Ask a Professor: Hurricane Winds

9/30/2022 7:53:10 AM

Frank Lombardo
Frank Lombardo

As news about Hurricane Ian continues to dominate headlines, civil and environmental engineering assistant professor Frank Lombardo answers a few questions about hurricane winds and the damage they cause.  Lombardo's expertise is in wind engineering, extreme wind characterization, bluff body aerodynamics, resilience and structural damage.

What type of wind damage can a community expect when a Category 1 hurricane hits? What about a Category 5?

For a Category 1 hurricane you might expect scattered damage in a community, generally minor roof damage, maybe sporadic power outages due to failed power lines. For a Category 5 a community may expect widespread and significant wind damage, including structural damage to the roof and walls. Power may be out for weeks. If in an area prone to storm surge (similar to some areas affected by Ian) a Category 5 can generate significant water-induced forces on the structure that can be much more dangerous than the wind.

What type of infrastructure changes could help mitigate the impacts of these types of storms?
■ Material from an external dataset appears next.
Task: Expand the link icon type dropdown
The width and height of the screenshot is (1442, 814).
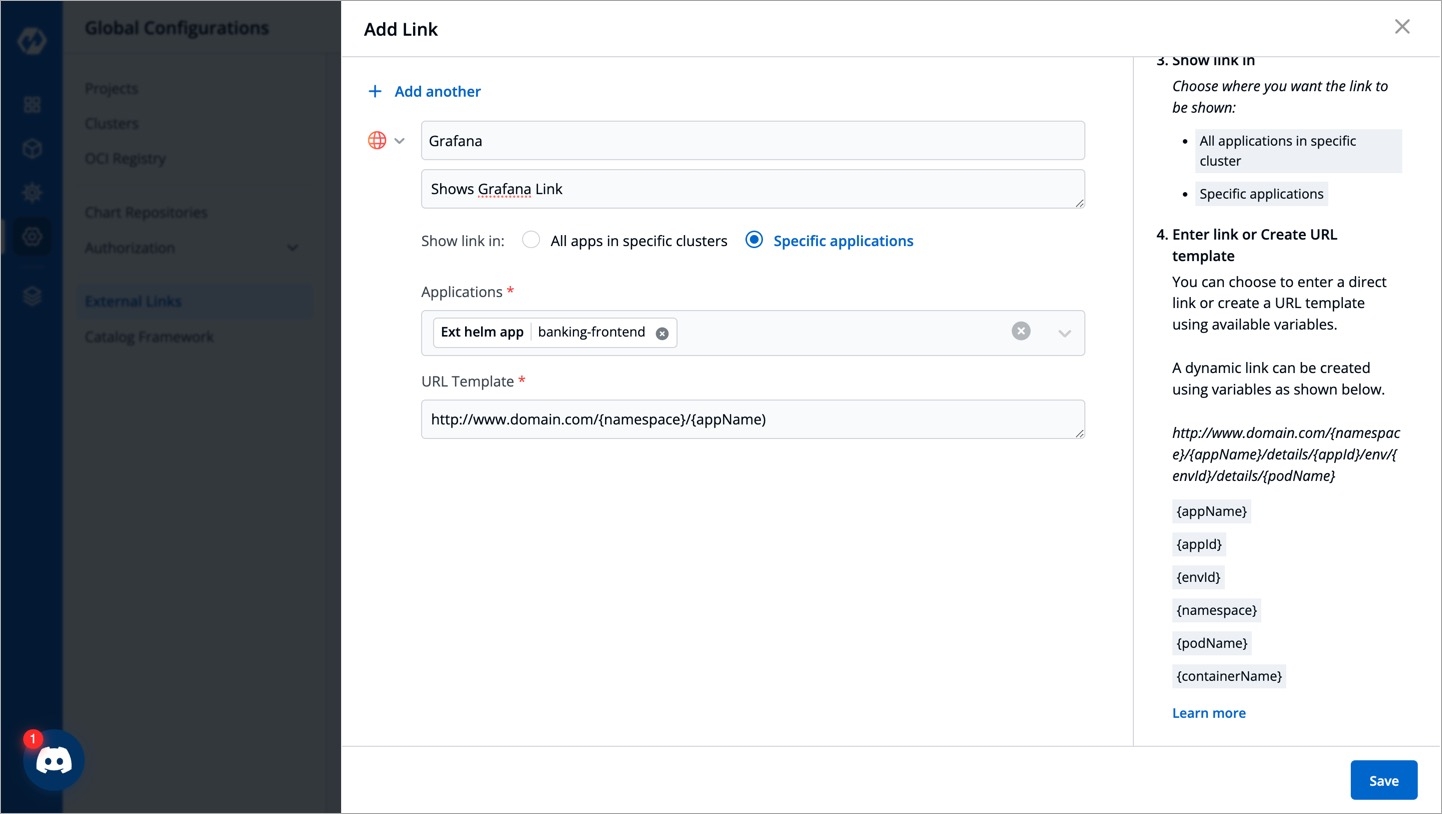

Considering the wind only there are number of simple things one can do for houses. One is to harden your garage door. We found from research that homes that suffered damage to the garage door suffered a disproportionate amount of roof damage. This is due to internal pressure that is “let in” if the garage door fails. We as a society should give some thought about where we build and the risks associated with it.

Is there a difference in the type of wind damage caused by hurricanes vs tornadoes?

In short, yes. The wind fields are completely different in scale, duration and character. Tornado characteristics like large pressure drops over a small area and the vertical component of the wind can serve to create more damage for a specific wind speed. Although it hasn’t been quantified, debris seems to be more significant in tornadoes all other things being equal. Hurricane damage given its spatial scale tends to be more widespread and has wider-ranging impacts downstream (e.g., power outages). 

Has climate change played a role in the frequency or severity of hurricanes hitting the U.S.?

Yes. And future projections suggest the frequency and severity will continue to increase.

Lombardo's students set up equipment in advance of Hurricane Ian hitting land in order to collect research data.
Lombardo's students set up equipment in advance of Hurricane Ian hitting land in order to collect research data.

What are some of the projects your research group is working on, related to the impact of high winds on personal property and public infrastructure?

We work on both ends of the research spectrum when considering high winds. There is a significant lack of surface wind data in all extreme wind events. In hurricanes for example, most official weather stations lose power and do not record the highest winds. Understanding the relationship between wind speed and damage is critical to mitigate the damage and so we deploy our instruments before these events make landfall to collect vital wind data. In the days leading up to Ian, for example, several of the students from my research lab traveled to Florida to deploy two wind measurement towers and approximately 40 pressure sensors. When it is safe to return, they’ll collect the equipment and we'll begin analyzing the data to improve characterization of Ian's wind field and to correlate wind speeds with associated damage. Learning from the damage is also critical to mitigation and so after the event we assess the damage to the built and natural environment.